* Task to carry out: Word for word, copy out the entries below, but not the pictures in them.

Top of Data for processing

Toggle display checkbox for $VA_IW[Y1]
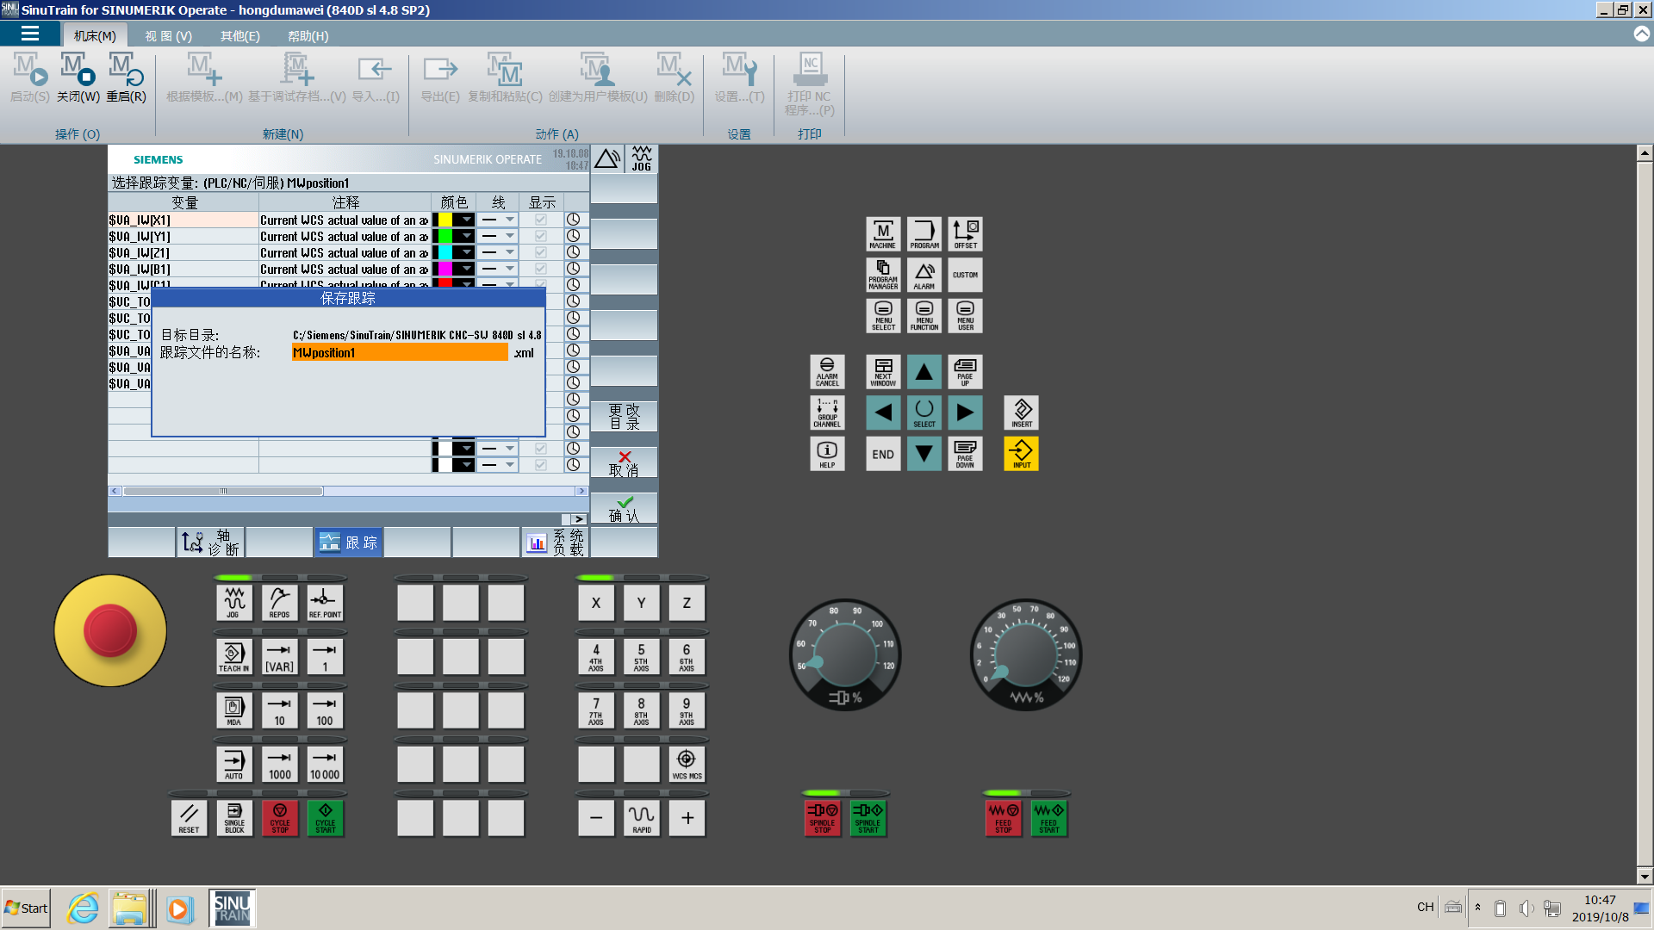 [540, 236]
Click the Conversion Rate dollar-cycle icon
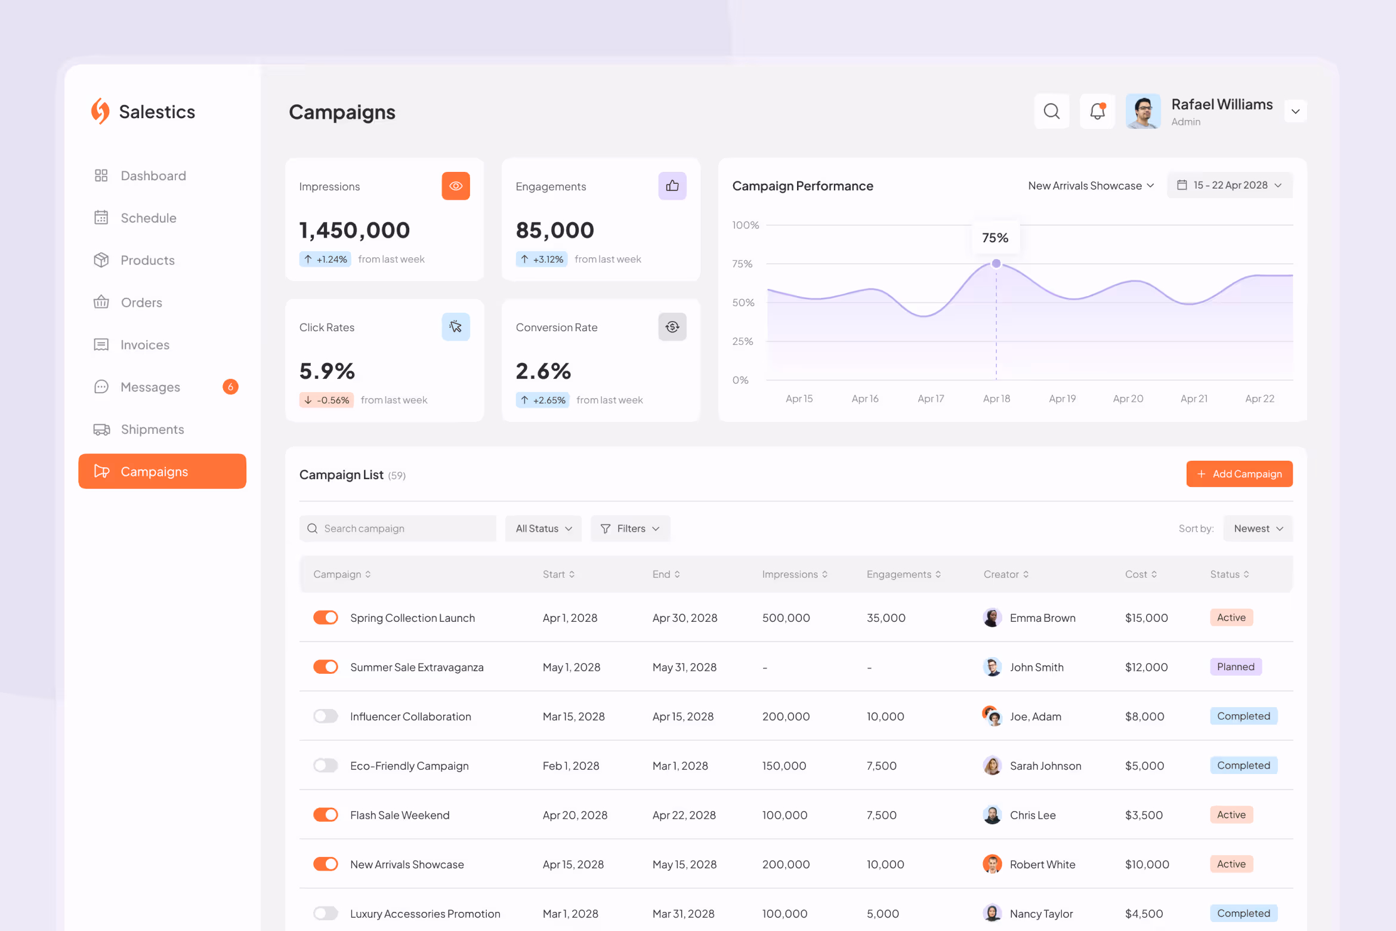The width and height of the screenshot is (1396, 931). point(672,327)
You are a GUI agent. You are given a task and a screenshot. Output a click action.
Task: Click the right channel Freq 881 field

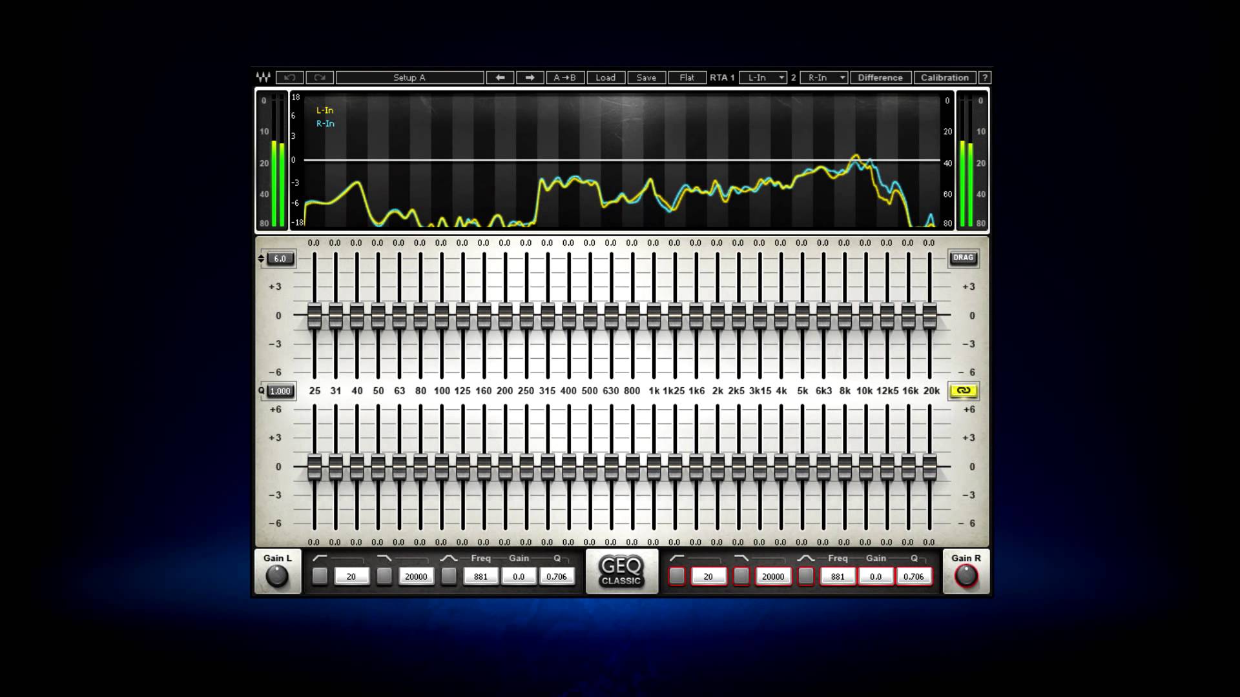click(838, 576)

Bottom of Data for processing

* Result for this exercise:
Toggle display checkbox for $VA_IW[Y1]
 [540, 236]
Click the Conversion Rate dollar-cycle icon
The width and height of the screenshot is (1396, 931). point(672,327)
You are a GUI agent. You are given a task and a screenshot. Output a click action.
Task: Click the right channel Freq 881 field

click(838, 576)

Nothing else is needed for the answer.